Friday, May 27, 2016

NOAA: `Near Normal' Atlantic Hurricane Season Expected


With the caveat that it just takes one major land falling storm in a populated region to make for an epic hurricane season, today NOAA announced their prediction for this year’s Atlantic hurricane season.  

First their statement, after which I’ll have a bit more.

70 percent likelihood of 10 to 16 named storms

May 27, 2016 NOAA’s Climate Prediction Center says the 2016 Atlantic hurricane season, which runs from June 1 through November 30, will most likely be near-normal, but forecast uncertainty in the climate signals that influence the formation of Atlantic storms make predicting this season particularly difficult. 
NOAA predicts a 70 percent likelihood of 10 to 16 named storms (winds of 39 mph or higher), of which 4 to 8 could become hurricanes (winds of 74 mph or higher), including 1 to 4 major hurricanes (Category 3, 4 or 5; winds of 111 mph or higher). While a near-normal season is most likely with a 45 percent chance, there is also a 30 percent chance of an above-normal season and a 25 percent chance of a below-normal season. Included in today’s outlook is Hurricane Alex, a pre-season storm that formed over the far eastern Atlantic in January. 

“This is a more challenging hurricane season outlook than most because it’s difficult to determine whether there will be reinforcing or competing climate influences on tropical storm development,” said Gerry Bell, Ph.D., lead seasonal hurricane forecaster with NOAA’s Climate Prediction Center. "However, a near-normal prediction for this season suggests we could see more hurricane activity than we’ve seen in the last three years, which were below normal.”

Bell explained there is uncertainty about whether the high activity era of Atlantic hurricanes, which began in 1995, has ended. This high-activity era has been associated with an ocean temperature pattern called the warm phase of the Atlantic Multi-Decadal Oscillation or AMO, marked by warmer Atlantic Ocean temperatures and a stronger West African monsoon. 

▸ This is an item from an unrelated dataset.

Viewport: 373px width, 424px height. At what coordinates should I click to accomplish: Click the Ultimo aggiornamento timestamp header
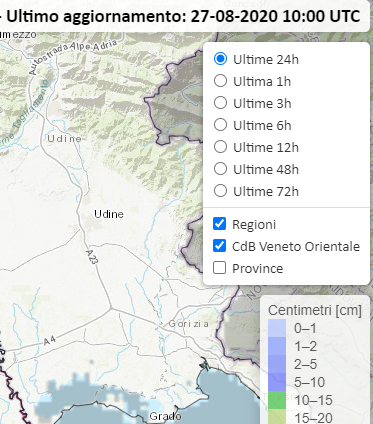coord(183,16)
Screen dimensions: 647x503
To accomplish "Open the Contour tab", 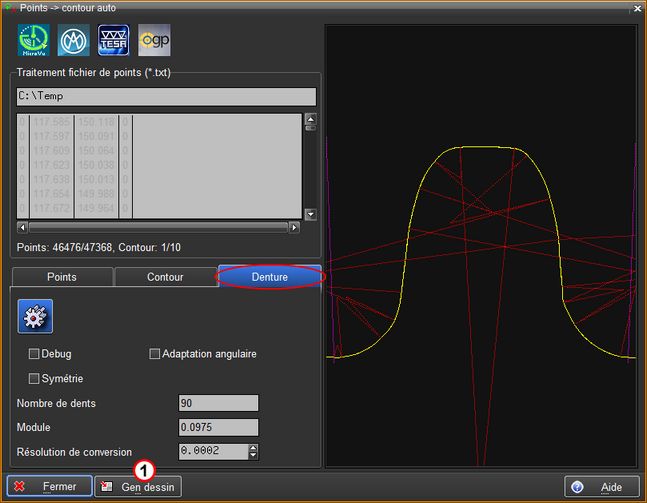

However, during the last three years weaker hurricane seasons have been accompanied by a shift toward the cool AMO phase, marked by cooler Atlantic Ocean temperatures and a weaker West African monsoon. If this shift proves to be more than short-lived, it could usher in a low-activity era for Atlantic hurricanes, and this period may already have begun. High- and low-activity eras typically last 25 to 40 years.

In addition, El Niño is dissipating and NOAA’s Climate Prediction Center is forecasting a 70 percent chance that La Niña — which favors more hurricane activity — will be present during the peak months of hurricane season, August through October. However, current model predictions show uncertainty as to how strong La Niña and its impacts will be.

(Continue . . .)

While these outlooks can give us an idea of what kind of season to expect, long-range forecasting is still fairly crude, and the number of storms matters less than where the storms that do form end up going.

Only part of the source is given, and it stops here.